Por momentos respiras, incluso profundamente, para que a continuación siga un rato más largo que no roce siquiera la inspiración que se proyecta. Pero notas que todo adquiere un ritmo frenético. No es fácil detener o aminorar el desfile. Si por casualidad cierta imagen te llama la atención, haces cuanto puedes por detenerla. Supone un gran derroche porque hay fuerzas desconocidas que frenan esa voluntad tuya de selección. 

Pero ya la tienes. La has escogido porque te ha llamado la atención con más vigor que otras anteriores. La miras. La enfrentas. Quieres fijarla. Que quede lo más inmóvil posible. Para poder acercarte a ella. Quieres familiarizarte. Por eso te pones a su lado, la quieres tocar con suavidad, comprobar si te deja aproximarte. 

En realidad, lo que deseas es dominarla un tanto para poder utilizarla como punto de partida de una indagación. Deseas que, a partir de ese movimiento, puedas penetrar en su interior y desplegar las múltiples secuencias que puedan derivar de ella misma. Abrir diferentes caminos desde ahí. Vías. Posibilidades. Un devenir u otro. Un camino que encuentres más atractivo. O, al menos, reconocerlo como el entorno más adaptado a tu quehacer, a tu pensamiento. A ti mismo. Algo que te encante de tal manera que, si se reúnen las circunstancias propicias, pueda alojarte durante una buena temporada. 

Y tal vez en ese caso bajarías las manos y abrirías los ojos físicos. Tomarías lápiz y papel y escribirías notas que describan y atrapen la idea, el entorno, algún detalle, alguna palabra, un pensamiento robado, unas frases atinadas, llamativas. Alternarías los ojos cerrados con los ojos abiertos. Las manos bajo el mentón con una mano que fija el papel y otra que agarra el lápiz con determinación por miedo a que todo se vaya al traste. Posiblemente la respiración se agite y los latidos cordiales dejen de ser tan plácidos. Como sucede cuando la emoción te embarga.

Datos proporcionados:
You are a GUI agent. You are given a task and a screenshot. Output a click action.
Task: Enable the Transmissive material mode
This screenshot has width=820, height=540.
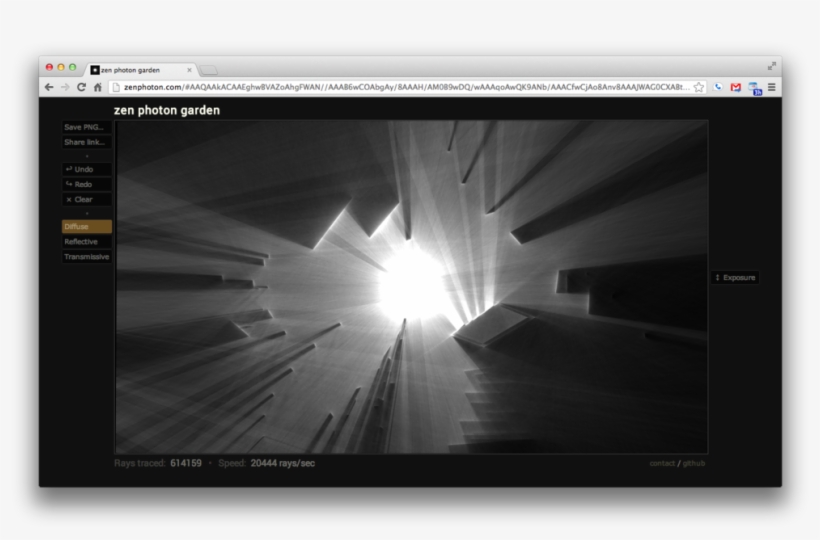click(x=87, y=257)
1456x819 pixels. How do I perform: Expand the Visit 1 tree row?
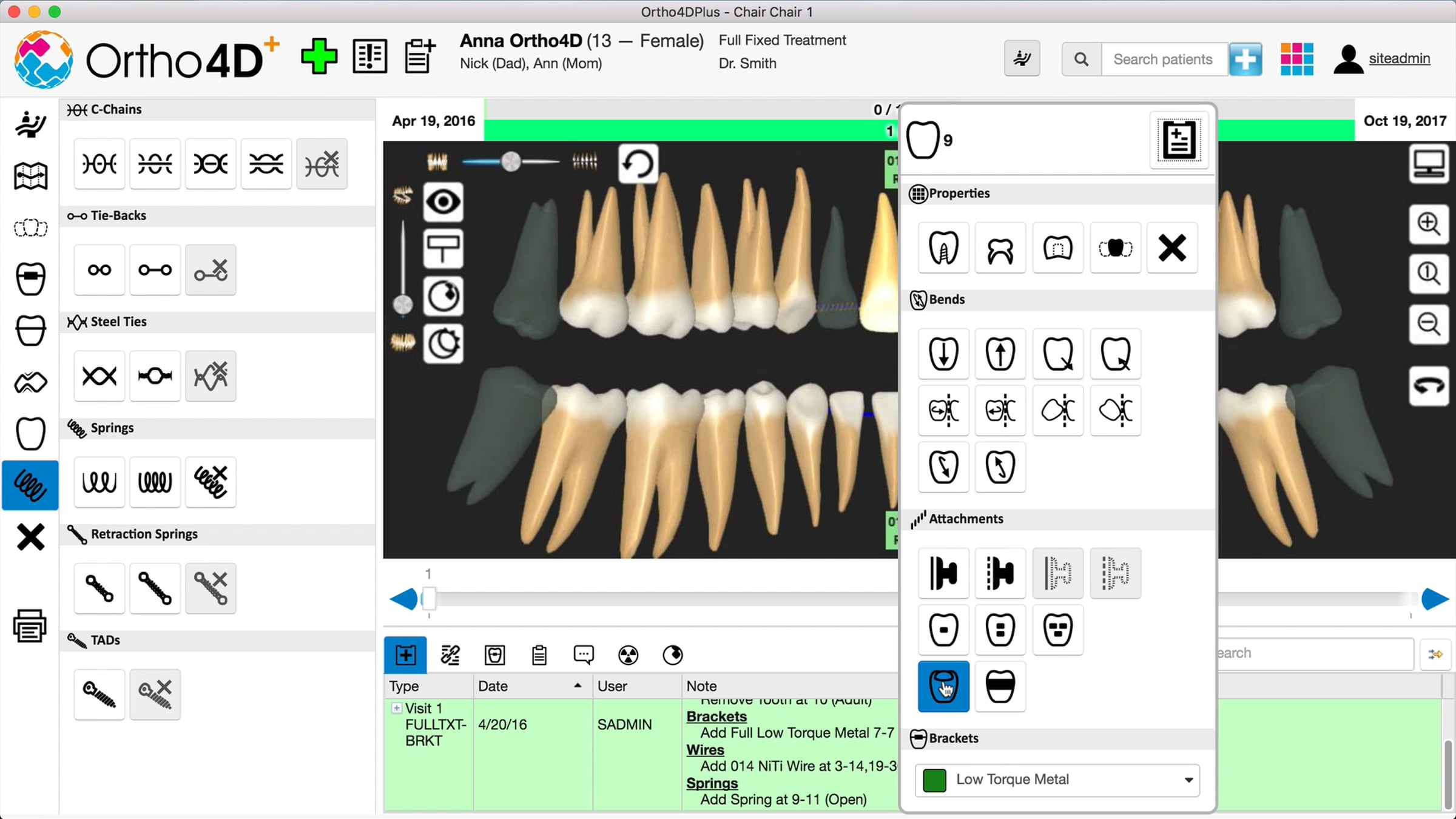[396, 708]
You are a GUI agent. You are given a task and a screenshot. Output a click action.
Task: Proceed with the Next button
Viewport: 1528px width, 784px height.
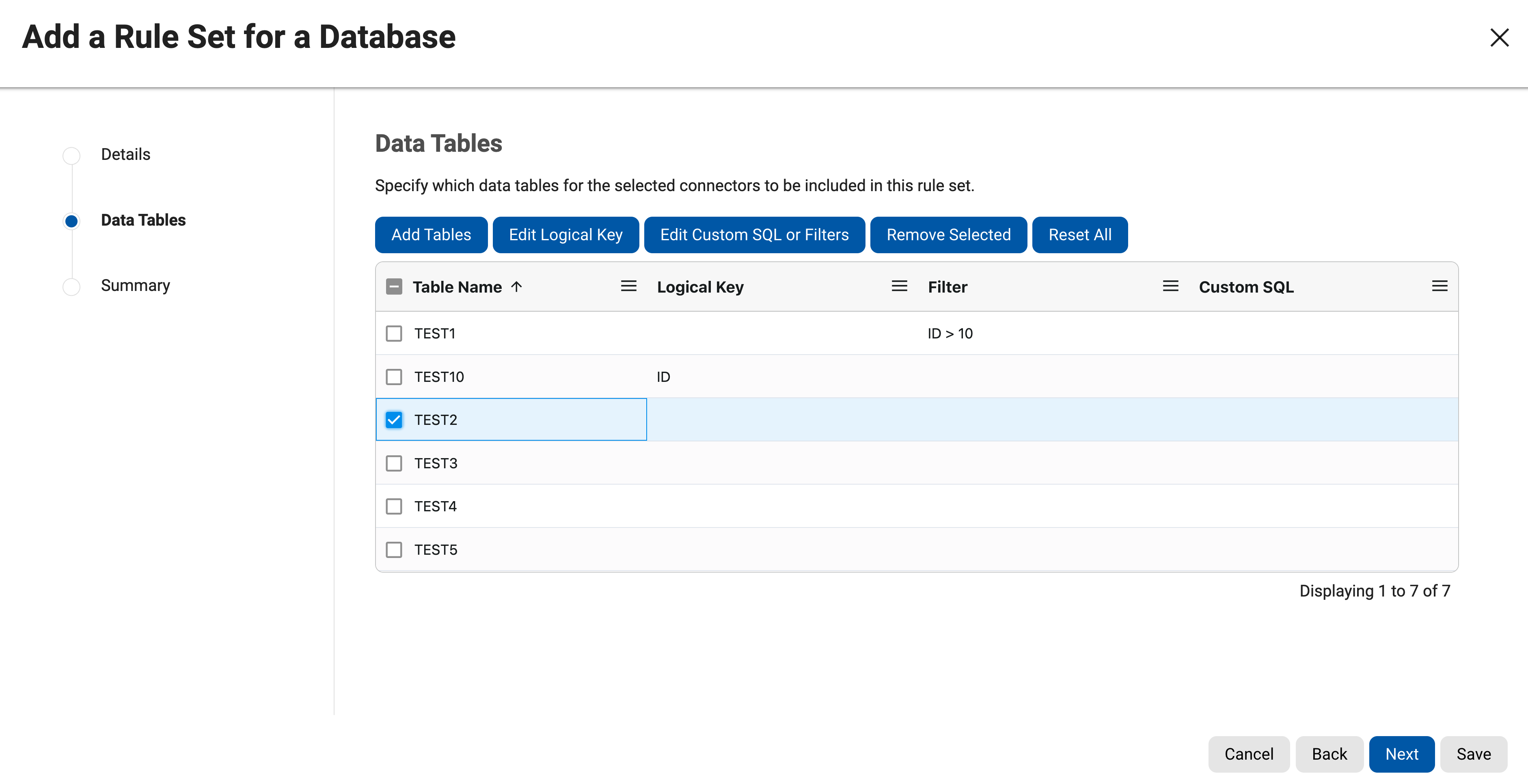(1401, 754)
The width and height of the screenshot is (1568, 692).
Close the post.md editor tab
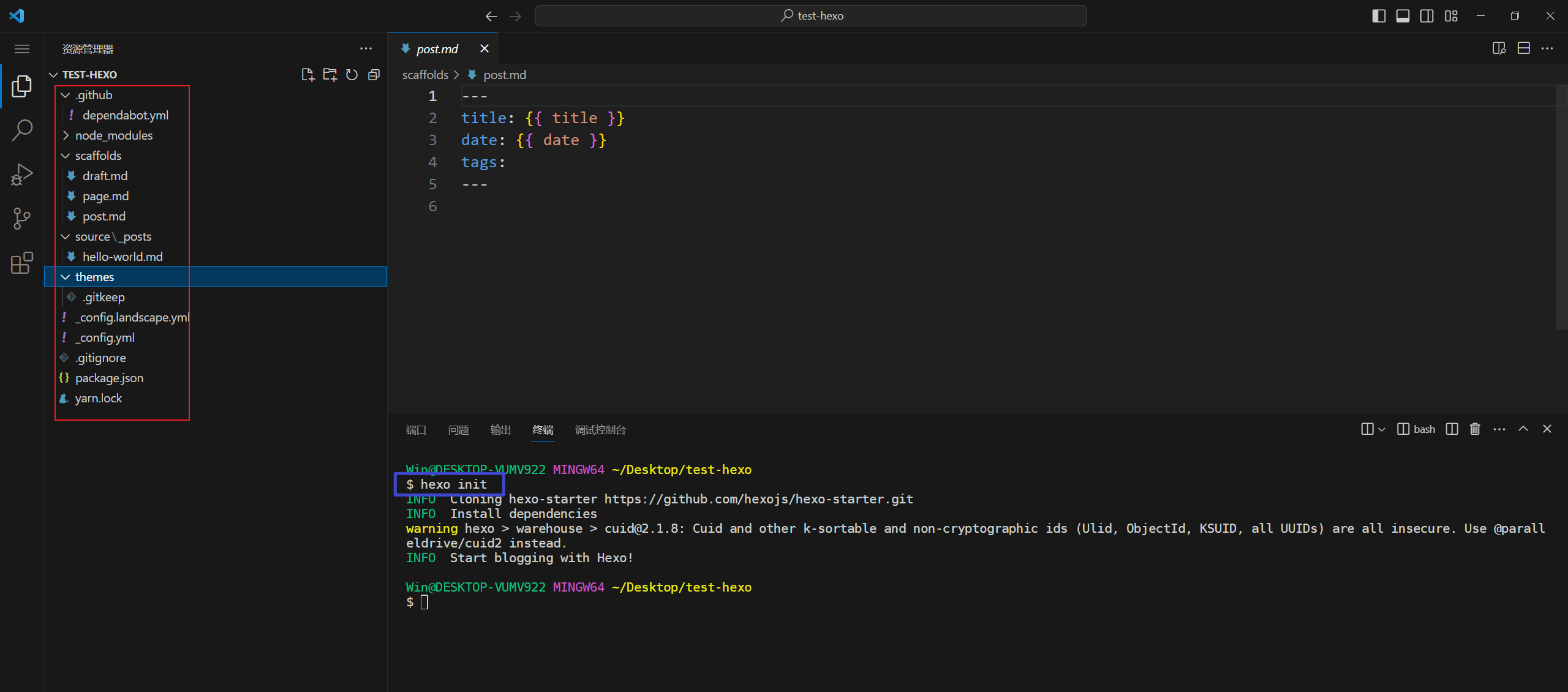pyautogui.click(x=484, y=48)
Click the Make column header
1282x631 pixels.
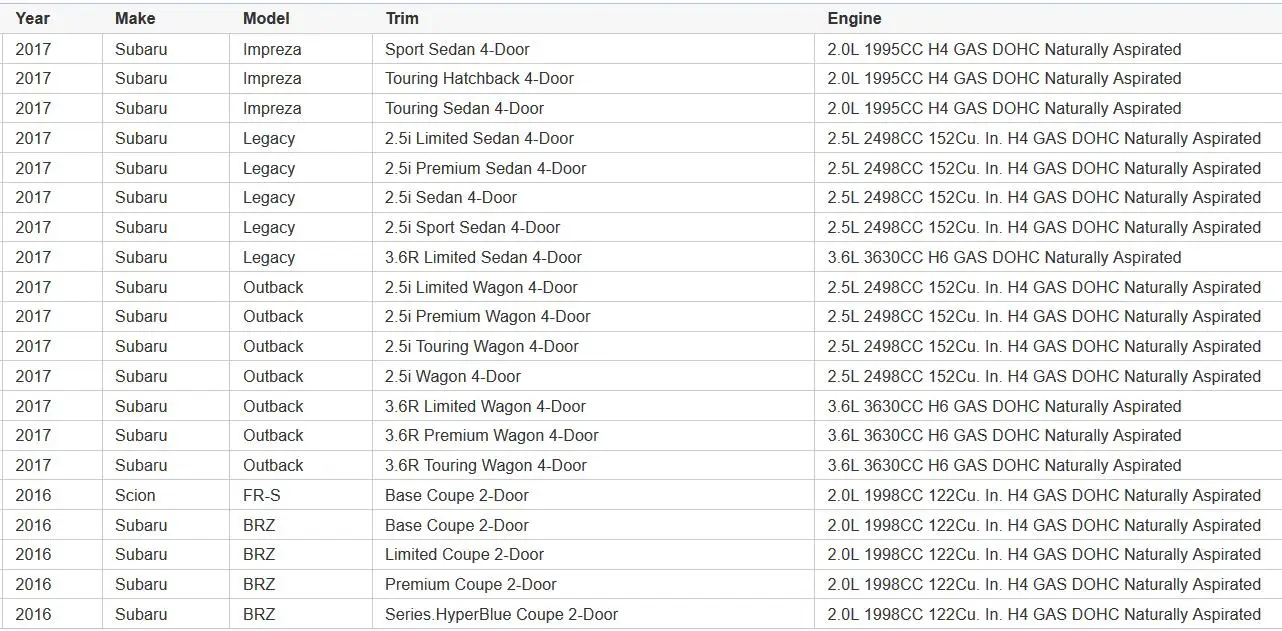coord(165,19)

Enunciado escrito A: Enumere todo lo que, según el artículo, describirían y atraparían las notas tomadas con lápiz y papel.
Enunciado escrito B: Traduzca al inglés la siguiente oración del artículo: "No es fácil detener o aminorar el desfile."
Enunciado escrito C: Transcriba literalmente el fragmento del artículo que empieza en las palabras "Por momentos respiras, incluso" y termina después de "te deja aproximarte.".

Respuesta completa A:
- la idea
- el entorno
- algún detalle
- alguna palabra
- un pensamiento robado
- unas frases atinadas, llamativas

Respuesta completa B: It is not easy to stop or slow down the parade.

Respuesta completa C:
Por momentos respiras, incluso profundamente, para que a continuación siga un rato más largo que no roce siquiera la inspiración que se proyecta. Pero notas que todo adquiere un ritmo frenético. No es fácil detener o aminorar el desfile. Si por casualidad cierta imagen te llama la atención, haces cuanto puedes por detenerla. Supone un gran derroche porque hay fuerzas desconocidas que frenan esa voluntad tuya de selección. 

Pero ya la tienes. La has escogido porque te ha llamado la atención con más vigor que otras anteriores. La miras. La enfrentas. Quieres fijarla. Que quede lo más inmóvil posible. Para poder acercarte a ella. Quieres familiarizarte. Por eso te pones a su lado, la quieres tocar con suavidad, comprobar si te deja aproximarte.